Vertical Agreements De Minimis

Vertical agreements de minimis: Understanding the Concept

The term ‘vertical agreements de minimis’ may sound like a mouthful, but it is a significant concept in the world of competition law and business practices. In simple terms, vertical agreements de minimis refers to agreements between businesses that have minimal effect on competition and are therefore exempt from certain competition rules and regulations.

Vertical agreements are those between businesses operating at different levels of the production and distribution chain, such as suppliers, manufacturers, wholesalers, and retailers. De minimis, on the other hand, is a Latin phrase meaning ‘of minimum importance’. So, what does it mean when we put these two terms together?

Under Article 101(1) of the Treaty on the Functioning of the European Union (TFEU), agreements between businesses are prohibited if they have the effect of restricting competition within the internal market. However, the European Commission has recognized that some vertical agreements are unlikely to have a significant impact on competition, and as such, they are de minimis.

In essence, vertical agreements de minimis are those that are too small or insignificant to have any significant impact on competition, and as such, they are exempt from certain competition rules. These agreements are generally analyzed on a case-by-case basis to determine whether they meet the de minimis criteria.
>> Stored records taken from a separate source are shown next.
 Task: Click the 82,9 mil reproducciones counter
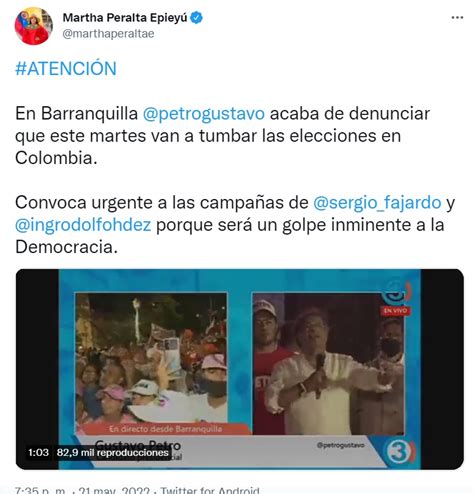(113, 453)
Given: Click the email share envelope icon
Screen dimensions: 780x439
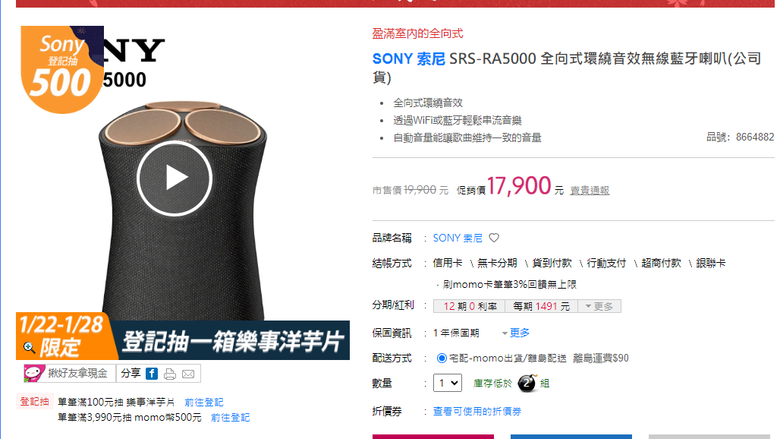Looking at the screenshot, I should coord(188,374).

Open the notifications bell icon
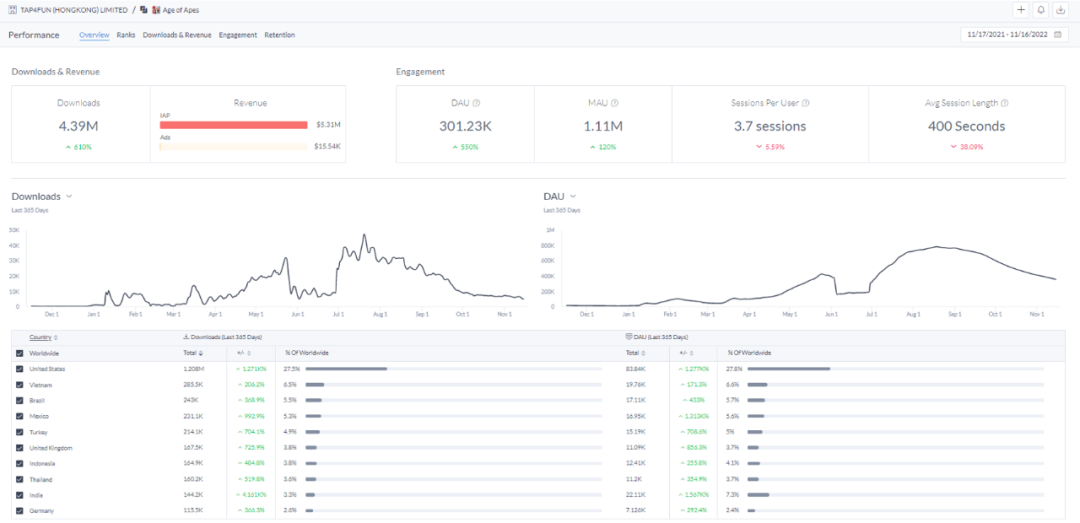pyautogui.click(x=1041, y=10)
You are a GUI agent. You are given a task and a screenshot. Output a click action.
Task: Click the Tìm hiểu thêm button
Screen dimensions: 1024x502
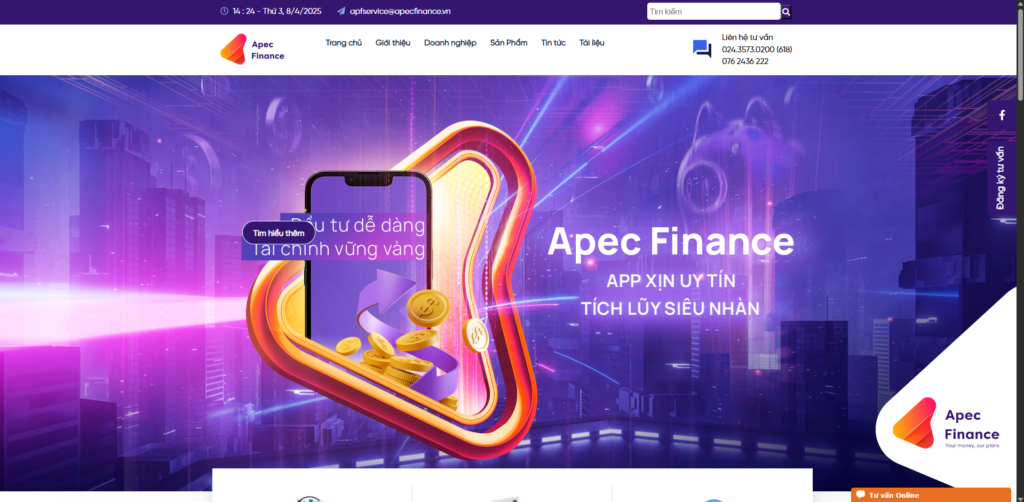[279, 233]

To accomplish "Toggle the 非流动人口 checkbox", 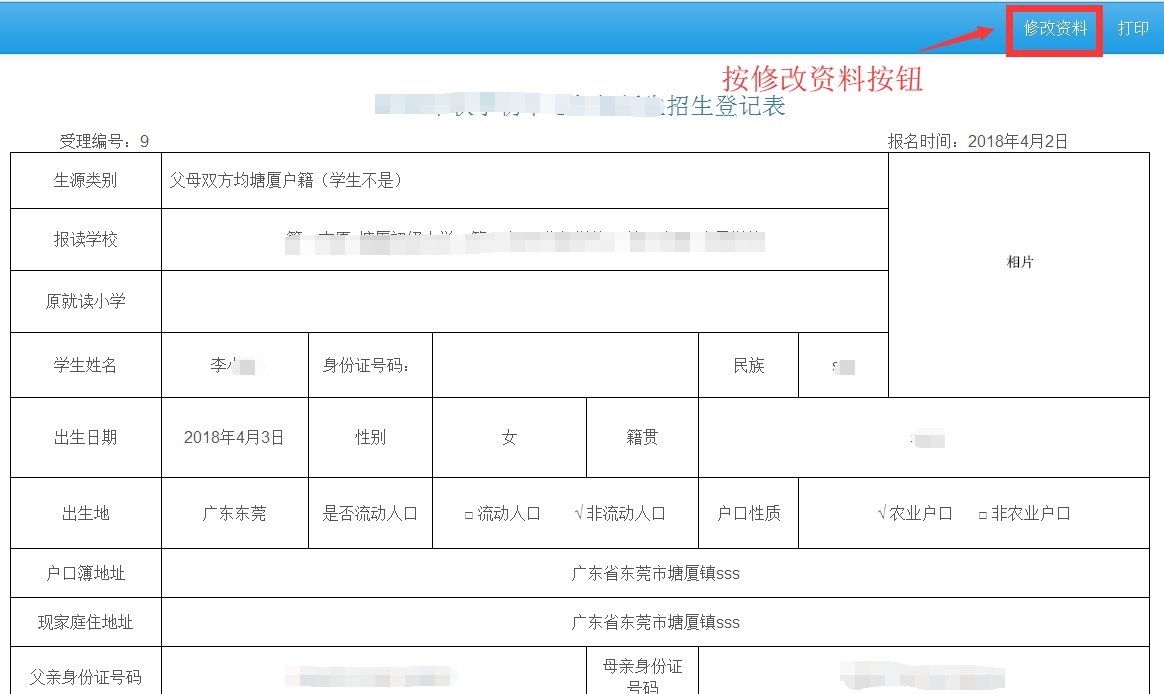I will click(x=579, y=514).
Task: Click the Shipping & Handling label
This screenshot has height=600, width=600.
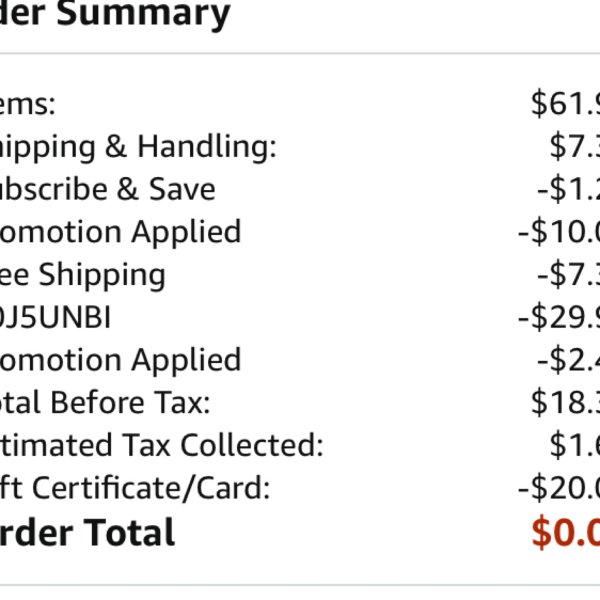Action: click(x=138, y=147)
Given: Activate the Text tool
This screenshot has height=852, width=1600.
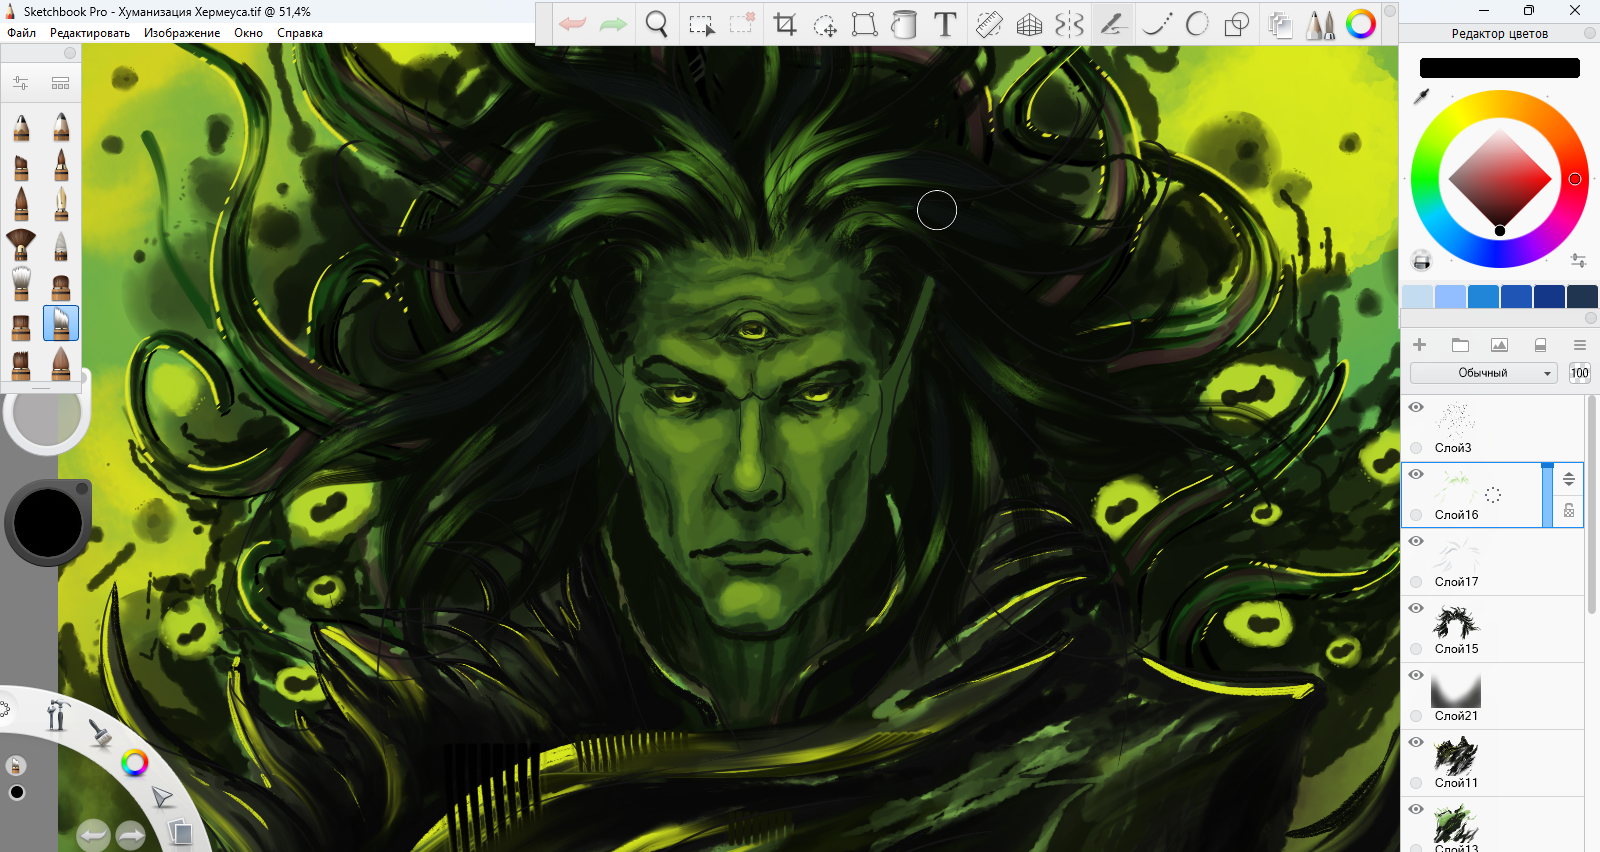Looking at the screenshot, I should 945,24.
To qualify for the de minimis exemption, a vertical agreement must meet the following conditions:

1. The combined market share of the parties to the agreement must be below 10%

2. The agreement must not contain any hard-core restrictions, such as price-fixing, market allocation, or output restrictions

3. The agreement must not contain any restrictions on passive sales to end-users

If a vertical agreement meets these conditions, it will be considered de minimis and will be exempt from the prohibition of Article 101(1) of the TFEU.

The purpose behind the de minimis exemption is to strike a balance between promoting healthy competition and allowing businesses to operate efficiently. The European Commission recognizes that not all agreements between businesses have a negative impact on competition, and it is essential to avoid unnecessary regulatory burdens that may stifle innovation and growth.

In conclusion, vertical agreements de minimis refer to agreements between businesses that have minimal effect on competition and are therefore exempt from certain competition rules and regulations. These agreements are analyzed on a case-by-case basis and must meet specific conditions to qualify for the de minimis exemption. The purpose of the exemption is to strike a balance between promoting competition and allowing businesses to operate efficiently.